• **EXTRACTED MATERIAL**
⁂
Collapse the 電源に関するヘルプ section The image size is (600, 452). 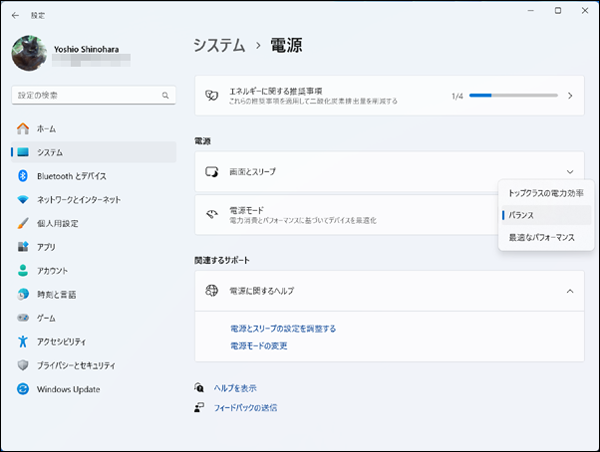569,291
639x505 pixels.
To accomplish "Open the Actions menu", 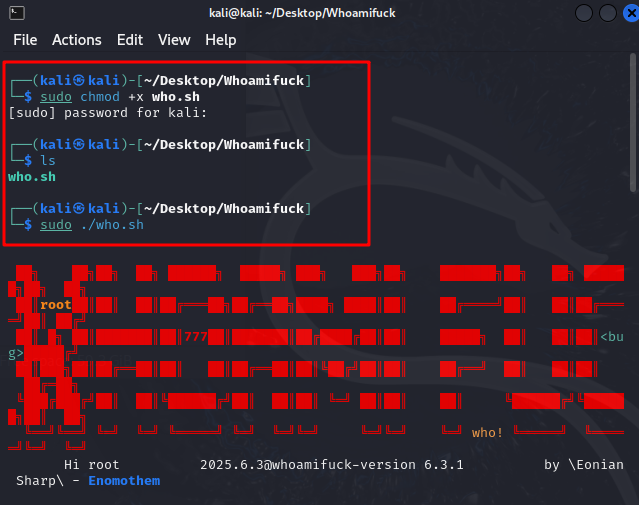I will [77, 40].
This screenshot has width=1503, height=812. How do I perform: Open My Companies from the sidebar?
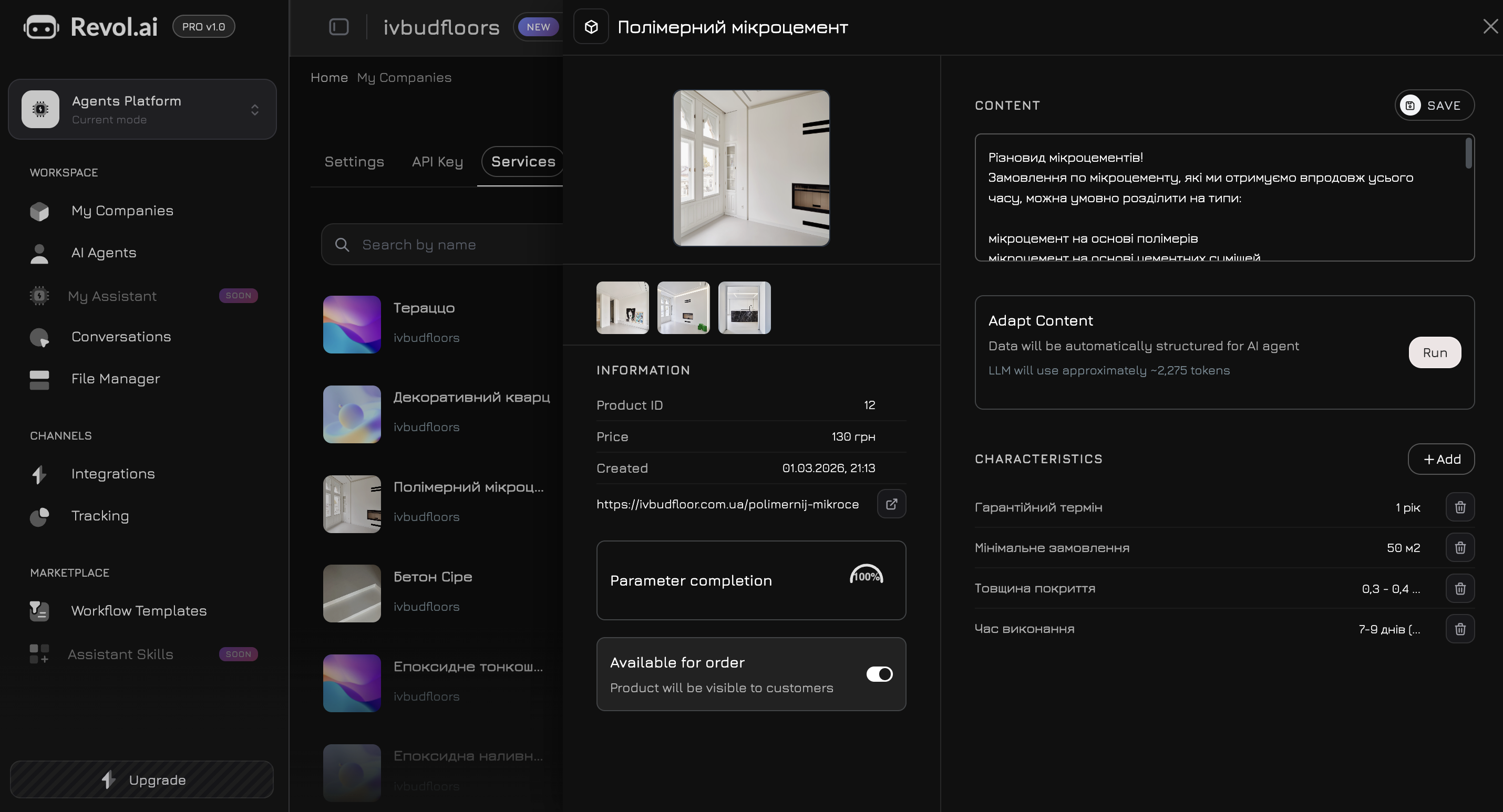pyautogui.click(x=121, y=211)

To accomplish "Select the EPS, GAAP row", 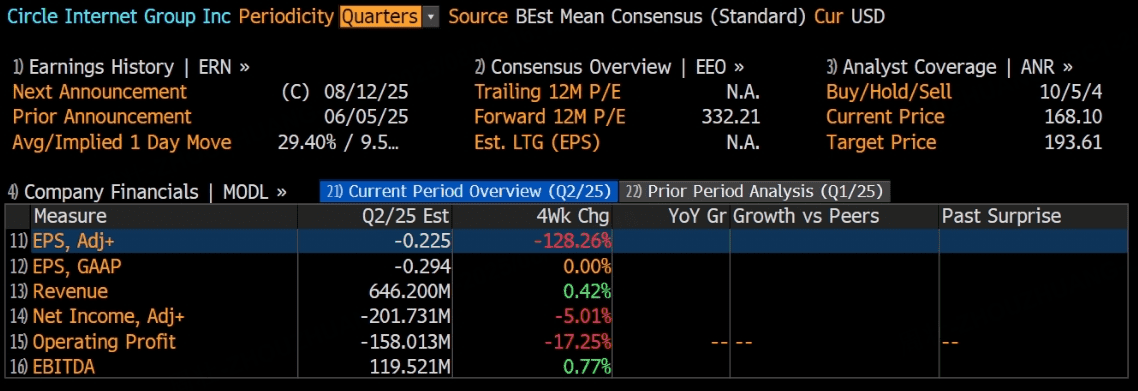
⁂
Swap "sidebar" for "side panel" in everything from the line containing "This screenshot has" down to the end of the data, keeping all else the same. Leave the pictures out.

• **WRITTEN ANSWER**
This screenshot has width=1503, height=812. How do I perform: Open My Companies from the side panel?
pyautogui.click(x=121, y=211)

To accomplish "Select the EPS, GAAP row", 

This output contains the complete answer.